Industry hails cyber R&D bill

When the Senate went to work on legislation to pump $878 million into cybersecurity research and development, it got no argument from representatives of industry and academia.

Sen. Ron Wyden (D-Ore.) convened a panel of scientists and businessmen April 24 who unanimously praised the Cyber Security Research and Development Act as a step toward correcting chronic underfunding in computer security research.

The bill passed the House in February by a vote of 400-12.

The panel also endorsed a bill that Wyden introduced to create a volunteer corps of computer experts who would respond swiftly in the event of a computer emergency, such as a cyberattack.

Wyden envisions a National Emergency Technology Guard, or NET Guard, made up of experts and companies who agree to respond immediately with technological know-how and equipment to counter an attack. "The nation's best scientific minds, technology experts and technology companies will be invited to participate," Wyden said.

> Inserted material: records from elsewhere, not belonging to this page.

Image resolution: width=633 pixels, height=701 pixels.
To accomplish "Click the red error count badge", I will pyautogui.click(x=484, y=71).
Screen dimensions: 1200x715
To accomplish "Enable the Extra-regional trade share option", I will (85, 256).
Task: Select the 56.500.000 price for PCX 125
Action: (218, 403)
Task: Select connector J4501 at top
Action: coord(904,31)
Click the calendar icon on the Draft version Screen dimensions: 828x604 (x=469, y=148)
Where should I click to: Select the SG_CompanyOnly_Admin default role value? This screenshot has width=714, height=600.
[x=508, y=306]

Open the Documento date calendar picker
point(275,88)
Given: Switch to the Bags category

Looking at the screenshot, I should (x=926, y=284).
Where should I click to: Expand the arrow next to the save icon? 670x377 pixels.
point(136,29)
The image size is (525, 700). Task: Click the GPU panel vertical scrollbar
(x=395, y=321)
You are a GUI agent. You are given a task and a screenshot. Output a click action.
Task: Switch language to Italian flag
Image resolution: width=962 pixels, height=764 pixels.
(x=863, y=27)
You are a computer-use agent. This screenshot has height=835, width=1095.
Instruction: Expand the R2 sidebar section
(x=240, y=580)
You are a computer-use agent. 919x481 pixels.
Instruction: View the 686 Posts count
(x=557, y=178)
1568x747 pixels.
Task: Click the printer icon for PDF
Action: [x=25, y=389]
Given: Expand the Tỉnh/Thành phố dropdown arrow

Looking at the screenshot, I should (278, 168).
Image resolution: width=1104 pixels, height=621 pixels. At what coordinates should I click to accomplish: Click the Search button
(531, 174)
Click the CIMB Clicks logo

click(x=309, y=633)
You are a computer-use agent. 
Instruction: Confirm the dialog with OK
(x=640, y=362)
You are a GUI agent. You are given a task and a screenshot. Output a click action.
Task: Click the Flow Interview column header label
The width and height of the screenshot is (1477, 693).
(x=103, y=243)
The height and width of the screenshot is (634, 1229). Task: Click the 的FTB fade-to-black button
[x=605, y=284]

NET Guard would be created by the Science and Technology Emergency Mobilization Act.

While endorsing the idea, Ronil Hira of the Institute of Electrical and Electronics Engineers Inc. cautioned that calling in a squad of willing scientists might not always be the right response to cyberattacks or other computer-related emergencies.

"It is important to recognize that communication and other technological systems can be extremely complicated, requiring not only general knowledge of the technical factors, but also specific knowledge of the system under stress," he said.

Such detailed knowledge "may only be available in the company and its vendors that installed the system originally," Hira said. Intervention by outsiders — however brilliant — might do more harm than good, he said.

Hira had no reservations about the Cyber Security Research and Development Act, however. He praised the legislation for promising financial support for industry research as well as research by universities and government entities.

More money for research is essential for improving cybersecurity, agreed Lance Hoffman, a computer science professor at George Washington University. Students and faculty have generally not pursued cybersecurity research because funding has been scarce, he said.

Even as daily life increasingly requires reliance on computer systems and networks, "there is a remarkably small amount of long-term funding available for computer security and information assurance research and development designed to solve these problems," Hoffman said. "This bill may remedy these concerns."

The Cyber Security Research and Development Act would put the National Science Foundation and the National Institute of Standards and Technology in charge of selecting research projects for funding.

The aim is to fund research as "a long-term strategy to counter cyberterrorism," said Rep. Sherwood Boehlert (R-N.Y.), chairman of the House Science Committee and primary author of the bill.

"The nation invests a pitifully small amount in cybersecurity research, and that's true of both government and industry," said Boehlert, who was Wyden's star witness. The government doesn't invest enough because no single agency has responsibility for cybersecurity, and industry doesn't invest enough because security does not add as much sales value to information technology products as does speed, price and other attributes, Boehlert said.

Wyden said he expects a committee vote on the two bills by the middle of May.